Background Despite tuberculosis (TB) being a curable disease, current guidelines fail to account for the long-term outcomes of post-tuberculosis lung disease—a cause of global morbidity despite successful completion of effective treatment. Our systematic review aimed to synthesise the available evidence on the lung function outcomes of childhood pulmonary tuberculosis (PTB).
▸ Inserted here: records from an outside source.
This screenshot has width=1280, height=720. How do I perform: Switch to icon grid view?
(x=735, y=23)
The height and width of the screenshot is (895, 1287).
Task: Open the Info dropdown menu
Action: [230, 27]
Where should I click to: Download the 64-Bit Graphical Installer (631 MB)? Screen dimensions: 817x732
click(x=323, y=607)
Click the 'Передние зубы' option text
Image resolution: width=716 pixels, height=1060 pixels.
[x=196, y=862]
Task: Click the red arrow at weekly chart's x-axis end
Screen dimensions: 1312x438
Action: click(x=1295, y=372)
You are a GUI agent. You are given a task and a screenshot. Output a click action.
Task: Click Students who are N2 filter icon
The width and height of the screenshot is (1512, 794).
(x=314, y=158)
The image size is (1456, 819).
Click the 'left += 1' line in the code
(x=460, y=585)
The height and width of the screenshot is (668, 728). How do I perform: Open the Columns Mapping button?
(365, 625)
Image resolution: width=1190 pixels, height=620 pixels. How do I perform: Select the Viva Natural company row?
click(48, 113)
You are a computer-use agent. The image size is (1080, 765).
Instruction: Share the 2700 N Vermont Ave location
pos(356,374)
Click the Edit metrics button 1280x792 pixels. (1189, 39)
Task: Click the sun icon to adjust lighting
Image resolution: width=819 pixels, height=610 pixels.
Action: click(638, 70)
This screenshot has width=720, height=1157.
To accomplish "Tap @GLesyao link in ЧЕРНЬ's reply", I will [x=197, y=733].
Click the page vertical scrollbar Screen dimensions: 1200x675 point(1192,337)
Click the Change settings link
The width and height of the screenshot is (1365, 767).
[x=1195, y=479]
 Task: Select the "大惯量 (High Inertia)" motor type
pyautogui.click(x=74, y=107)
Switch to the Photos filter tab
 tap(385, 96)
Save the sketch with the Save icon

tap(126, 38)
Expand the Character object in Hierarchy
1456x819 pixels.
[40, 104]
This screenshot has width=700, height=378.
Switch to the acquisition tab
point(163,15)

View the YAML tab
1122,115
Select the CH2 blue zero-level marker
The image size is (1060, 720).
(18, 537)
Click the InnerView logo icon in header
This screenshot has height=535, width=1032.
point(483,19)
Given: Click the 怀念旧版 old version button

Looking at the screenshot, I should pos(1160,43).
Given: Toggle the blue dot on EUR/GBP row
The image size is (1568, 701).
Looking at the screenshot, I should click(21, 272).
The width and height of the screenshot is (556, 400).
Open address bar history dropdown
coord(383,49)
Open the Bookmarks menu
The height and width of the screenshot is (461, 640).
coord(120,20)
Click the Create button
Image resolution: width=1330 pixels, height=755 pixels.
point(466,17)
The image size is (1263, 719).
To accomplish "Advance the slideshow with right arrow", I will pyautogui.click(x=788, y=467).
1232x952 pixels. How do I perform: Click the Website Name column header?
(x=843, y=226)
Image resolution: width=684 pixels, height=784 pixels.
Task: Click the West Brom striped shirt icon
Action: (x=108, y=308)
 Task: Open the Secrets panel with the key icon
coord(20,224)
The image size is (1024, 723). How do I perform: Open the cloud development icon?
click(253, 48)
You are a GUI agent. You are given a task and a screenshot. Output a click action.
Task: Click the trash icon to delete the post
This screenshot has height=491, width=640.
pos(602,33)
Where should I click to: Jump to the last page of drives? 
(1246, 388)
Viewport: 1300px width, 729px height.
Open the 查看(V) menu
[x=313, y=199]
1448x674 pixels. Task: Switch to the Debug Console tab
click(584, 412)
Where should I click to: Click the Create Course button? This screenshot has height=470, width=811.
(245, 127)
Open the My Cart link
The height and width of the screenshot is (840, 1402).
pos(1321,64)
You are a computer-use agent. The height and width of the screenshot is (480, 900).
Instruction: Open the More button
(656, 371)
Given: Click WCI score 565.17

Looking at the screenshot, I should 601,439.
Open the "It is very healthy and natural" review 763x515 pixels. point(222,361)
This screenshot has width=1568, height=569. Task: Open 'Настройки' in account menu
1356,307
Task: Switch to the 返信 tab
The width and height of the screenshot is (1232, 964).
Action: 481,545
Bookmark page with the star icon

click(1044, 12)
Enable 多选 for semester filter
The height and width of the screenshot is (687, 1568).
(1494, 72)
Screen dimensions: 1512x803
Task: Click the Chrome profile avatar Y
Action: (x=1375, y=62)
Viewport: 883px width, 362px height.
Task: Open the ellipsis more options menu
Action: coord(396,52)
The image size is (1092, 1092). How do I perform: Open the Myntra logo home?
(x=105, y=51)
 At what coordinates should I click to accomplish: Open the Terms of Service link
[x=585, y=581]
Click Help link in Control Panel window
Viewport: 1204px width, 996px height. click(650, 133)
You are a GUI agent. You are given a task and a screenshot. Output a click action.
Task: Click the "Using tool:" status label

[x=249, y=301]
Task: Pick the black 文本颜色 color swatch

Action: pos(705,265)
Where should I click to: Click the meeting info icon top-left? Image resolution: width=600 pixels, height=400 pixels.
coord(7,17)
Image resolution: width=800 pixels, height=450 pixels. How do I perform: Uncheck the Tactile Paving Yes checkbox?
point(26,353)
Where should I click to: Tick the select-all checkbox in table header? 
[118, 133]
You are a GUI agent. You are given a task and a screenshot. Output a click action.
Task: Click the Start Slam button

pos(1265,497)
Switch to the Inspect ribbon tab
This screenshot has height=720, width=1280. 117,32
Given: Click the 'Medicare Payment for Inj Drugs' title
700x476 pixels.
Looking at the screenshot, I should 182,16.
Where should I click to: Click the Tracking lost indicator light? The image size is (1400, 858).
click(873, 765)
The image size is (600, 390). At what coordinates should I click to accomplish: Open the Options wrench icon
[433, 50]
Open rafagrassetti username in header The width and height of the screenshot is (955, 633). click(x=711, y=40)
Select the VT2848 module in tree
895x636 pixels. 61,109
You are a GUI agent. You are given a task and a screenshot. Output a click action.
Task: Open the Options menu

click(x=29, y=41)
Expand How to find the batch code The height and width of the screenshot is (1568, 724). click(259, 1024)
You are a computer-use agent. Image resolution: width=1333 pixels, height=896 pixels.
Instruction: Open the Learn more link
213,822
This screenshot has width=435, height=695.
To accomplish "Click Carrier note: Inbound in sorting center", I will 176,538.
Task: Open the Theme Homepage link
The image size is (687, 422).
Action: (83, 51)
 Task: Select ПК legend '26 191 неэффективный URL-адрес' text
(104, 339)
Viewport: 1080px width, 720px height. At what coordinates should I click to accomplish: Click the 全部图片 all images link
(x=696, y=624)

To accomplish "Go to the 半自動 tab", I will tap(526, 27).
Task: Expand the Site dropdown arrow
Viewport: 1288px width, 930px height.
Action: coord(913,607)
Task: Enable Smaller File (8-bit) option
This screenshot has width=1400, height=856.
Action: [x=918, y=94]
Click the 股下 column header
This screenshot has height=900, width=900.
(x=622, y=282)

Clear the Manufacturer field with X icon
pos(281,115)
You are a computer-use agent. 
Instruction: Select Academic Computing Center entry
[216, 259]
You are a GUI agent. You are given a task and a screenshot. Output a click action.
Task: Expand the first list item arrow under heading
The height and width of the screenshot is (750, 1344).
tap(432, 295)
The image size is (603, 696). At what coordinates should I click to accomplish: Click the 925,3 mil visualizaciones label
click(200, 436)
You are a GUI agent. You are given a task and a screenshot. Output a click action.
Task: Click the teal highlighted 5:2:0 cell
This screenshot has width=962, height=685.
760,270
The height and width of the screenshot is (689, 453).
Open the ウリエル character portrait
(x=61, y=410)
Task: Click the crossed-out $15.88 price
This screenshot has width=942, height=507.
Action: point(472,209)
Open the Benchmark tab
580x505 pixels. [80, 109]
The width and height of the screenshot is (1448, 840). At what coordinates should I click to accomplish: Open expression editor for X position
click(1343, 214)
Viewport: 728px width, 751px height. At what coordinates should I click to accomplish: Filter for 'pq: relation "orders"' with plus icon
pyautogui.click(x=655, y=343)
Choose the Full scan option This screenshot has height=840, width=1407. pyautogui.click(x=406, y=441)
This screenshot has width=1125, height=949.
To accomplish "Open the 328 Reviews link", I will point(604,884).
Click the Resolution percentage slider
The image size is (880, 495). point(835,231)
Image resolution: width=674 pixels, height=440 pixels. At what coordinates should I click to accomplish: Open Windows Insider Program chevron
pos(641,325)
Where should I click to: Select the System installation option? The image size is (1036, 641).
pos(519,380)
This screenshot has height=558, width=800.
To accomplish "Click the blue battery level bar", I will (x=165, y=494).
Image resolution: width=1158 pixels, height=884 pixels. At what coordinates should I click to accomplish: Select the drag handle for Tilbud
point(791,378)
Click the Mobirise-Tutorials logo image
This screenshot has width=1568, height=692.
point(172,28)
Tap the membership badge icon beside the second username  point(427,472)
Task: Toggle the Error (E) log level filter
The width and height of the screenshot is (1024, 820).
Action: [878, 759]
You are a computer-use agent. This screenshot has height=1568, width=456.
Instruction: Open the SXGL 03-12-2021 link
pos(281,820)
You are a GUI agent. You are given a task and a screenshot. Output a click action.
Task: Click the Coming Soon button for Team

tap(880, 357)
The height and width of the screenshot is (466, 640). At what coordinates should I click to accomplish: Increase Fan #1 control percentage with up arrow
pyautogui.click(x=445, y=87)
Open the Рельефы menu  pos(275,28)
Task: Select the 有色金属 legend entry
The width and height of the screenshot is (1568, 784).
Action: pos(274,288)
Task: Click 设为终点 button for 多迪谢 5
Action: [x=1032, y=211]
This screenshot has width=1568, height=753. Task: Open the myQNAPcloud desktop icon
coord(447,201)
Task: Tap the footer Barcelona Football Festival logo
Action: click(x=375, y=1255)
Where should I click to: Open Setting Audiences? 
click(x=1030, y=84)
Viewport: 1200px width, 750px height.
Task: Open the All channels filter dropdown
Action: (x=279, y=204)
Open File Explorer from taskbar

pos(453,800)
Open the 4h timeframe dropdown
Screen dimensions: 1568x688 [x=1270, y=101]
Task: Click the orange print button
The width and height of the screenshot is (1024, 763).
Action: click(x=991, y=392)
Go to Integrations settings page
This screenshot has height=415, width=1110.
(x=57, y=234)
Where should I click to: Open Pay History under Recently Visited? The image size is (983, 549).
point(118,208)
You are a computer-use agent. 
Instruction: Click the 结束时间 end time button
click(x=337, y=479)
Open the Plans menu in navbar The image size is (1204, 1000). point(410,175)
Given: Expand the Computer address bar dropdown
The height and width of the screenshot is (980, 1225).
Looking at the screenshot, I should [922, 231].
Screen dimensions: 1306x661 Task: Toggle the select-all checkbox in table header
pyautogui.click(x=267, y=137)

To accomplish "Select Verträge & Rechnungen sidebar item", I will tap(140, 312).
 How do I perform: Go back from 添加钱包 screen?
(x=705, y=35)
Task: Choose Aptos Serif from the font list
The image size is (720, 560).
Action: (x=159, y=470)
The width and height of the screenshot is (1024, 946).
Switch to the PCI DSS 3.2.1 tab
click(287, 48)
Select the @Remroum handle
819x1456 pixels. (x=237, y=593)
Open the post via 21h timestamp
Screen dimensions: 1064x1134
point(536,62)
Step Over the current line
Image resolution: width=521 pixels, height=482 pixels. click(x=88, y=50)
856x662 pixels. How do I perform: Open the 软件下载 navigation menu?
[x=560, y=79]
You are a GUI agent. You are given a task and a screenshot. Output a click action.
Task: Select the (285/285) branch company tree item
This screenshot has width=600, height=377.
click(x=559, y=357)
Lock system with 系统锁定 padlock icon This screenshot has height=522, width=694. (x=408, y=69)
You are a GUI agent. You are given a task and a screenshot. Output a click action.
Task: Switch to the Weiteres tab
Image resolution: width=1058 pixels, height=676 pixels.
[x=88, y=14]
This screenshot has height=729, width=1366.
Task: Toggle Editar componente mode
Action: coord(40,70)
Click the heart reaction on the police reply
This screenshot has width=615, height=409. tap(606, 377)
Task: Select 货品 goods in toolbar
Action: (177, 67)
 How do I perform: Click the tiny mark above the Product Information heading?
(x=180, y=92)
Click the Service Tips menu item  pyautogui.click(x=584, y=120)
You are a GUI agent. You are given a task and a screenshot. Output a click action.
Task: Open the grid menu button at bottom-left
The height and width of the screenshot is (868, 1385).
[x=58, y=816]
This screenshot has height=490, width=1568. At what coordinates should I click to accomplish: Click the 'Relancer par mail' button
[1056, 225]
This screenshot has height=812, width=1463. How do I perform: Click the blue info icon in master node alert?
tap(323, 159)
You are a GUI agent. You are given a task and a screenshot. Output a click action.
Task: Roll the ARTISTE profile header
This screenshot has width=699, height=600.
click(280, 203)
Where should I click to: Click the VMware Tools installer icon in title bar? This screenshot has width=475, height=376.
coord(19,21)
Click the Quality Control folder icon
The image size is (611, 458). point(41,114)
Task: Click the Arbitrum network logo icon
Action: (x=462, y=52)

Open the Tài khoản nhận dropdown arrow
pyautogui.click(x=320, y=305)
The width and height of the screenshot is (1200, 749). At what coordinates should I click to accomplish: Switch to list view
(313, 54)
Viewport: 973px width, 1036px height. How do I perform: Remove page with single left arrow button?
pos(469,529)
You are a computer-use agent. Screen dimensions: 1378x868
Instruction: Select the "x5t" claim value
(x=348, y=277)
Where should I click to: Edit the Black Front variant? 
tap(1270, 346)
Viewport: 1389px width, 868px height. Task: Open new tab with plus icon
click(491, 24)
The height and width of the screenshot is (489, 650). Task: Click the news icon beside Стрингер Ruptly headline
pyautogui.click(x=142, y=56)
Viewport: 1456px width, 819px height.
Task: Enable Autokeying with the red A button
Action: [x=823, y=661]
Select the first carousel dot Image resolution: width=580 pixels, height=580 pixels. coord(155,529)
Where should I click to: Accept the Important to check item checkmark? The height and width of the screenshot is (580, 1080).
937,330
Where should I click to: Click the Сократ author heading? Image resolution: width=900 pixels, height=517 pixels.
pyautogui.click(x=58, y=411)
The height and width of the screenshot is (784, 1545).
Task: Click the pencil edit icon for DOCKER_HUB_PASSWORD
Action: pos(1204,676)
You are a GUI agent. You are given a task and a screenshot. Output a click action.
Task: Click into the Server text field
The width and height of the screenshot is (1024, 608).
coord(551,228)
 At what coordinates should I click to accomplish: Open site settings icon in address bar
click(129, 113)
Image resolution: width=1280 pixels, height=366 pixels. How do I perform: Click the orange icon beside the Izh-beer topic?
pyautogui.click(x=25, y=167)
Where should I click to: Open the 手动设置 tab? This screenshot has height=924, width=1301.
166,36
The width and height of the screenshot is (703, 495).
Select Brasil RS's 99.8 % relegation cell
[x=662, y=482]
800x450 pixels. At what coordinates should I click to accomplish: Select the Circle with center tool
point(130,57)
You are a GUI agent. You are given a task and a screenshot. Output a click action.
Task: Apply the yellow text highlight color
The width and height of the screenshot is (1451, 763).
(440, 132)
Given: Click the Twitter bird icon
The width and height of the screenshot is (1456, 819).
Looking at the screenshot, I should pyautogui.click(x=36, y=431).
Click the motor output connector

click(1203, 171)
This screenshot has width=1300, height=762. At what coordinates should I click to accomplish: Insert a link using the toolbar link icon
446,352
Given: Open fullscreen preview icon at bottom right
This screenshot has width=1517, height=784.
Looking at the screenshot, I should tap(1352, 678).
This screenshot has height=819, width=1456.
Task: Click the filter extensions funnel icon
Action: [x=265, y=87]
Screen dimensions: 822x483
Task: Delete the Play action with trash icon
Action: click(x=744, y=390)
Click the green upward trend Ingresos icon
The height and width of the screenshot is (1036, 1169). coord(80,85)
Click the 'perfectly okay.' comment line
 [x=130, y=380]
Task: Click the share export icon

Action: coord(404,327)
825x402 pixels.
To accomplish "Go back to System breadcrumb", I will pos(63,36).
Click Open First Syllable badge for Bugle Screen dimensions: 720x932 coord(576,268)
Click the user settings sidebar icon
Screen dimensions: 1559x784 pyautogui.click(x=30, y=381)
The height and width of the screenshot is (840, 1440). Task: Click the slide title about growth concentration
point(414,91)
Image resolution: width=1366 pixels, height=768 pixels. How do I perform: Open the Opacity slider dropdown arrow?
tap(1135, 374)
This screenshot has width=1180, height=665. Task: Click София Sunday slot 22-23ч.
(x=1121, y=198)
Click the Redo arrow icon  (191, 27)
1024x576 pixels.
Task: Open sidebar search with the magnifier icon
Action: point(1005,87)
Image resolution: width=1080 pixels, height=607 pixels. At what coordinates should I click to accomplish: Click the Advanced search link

Methods PubMed, ISI Web of Science, Cochrane Library and ProQuest databases were searched for English-only studies without time restriction (latest search date 22 March 2023). Inclusion criteria were (1) patients who had TB with pulmonary involvement at age ≤18 years; (2) pulmonary function tests (PFTs) performed on patients after treatment completion; and (3) observational studies, including cohort and cross-sectional studies. We adhered to the recommendations of the Cochrane Collaboration and the Preferred Reporting Items for Systematic Reviews and Meta-Analyses.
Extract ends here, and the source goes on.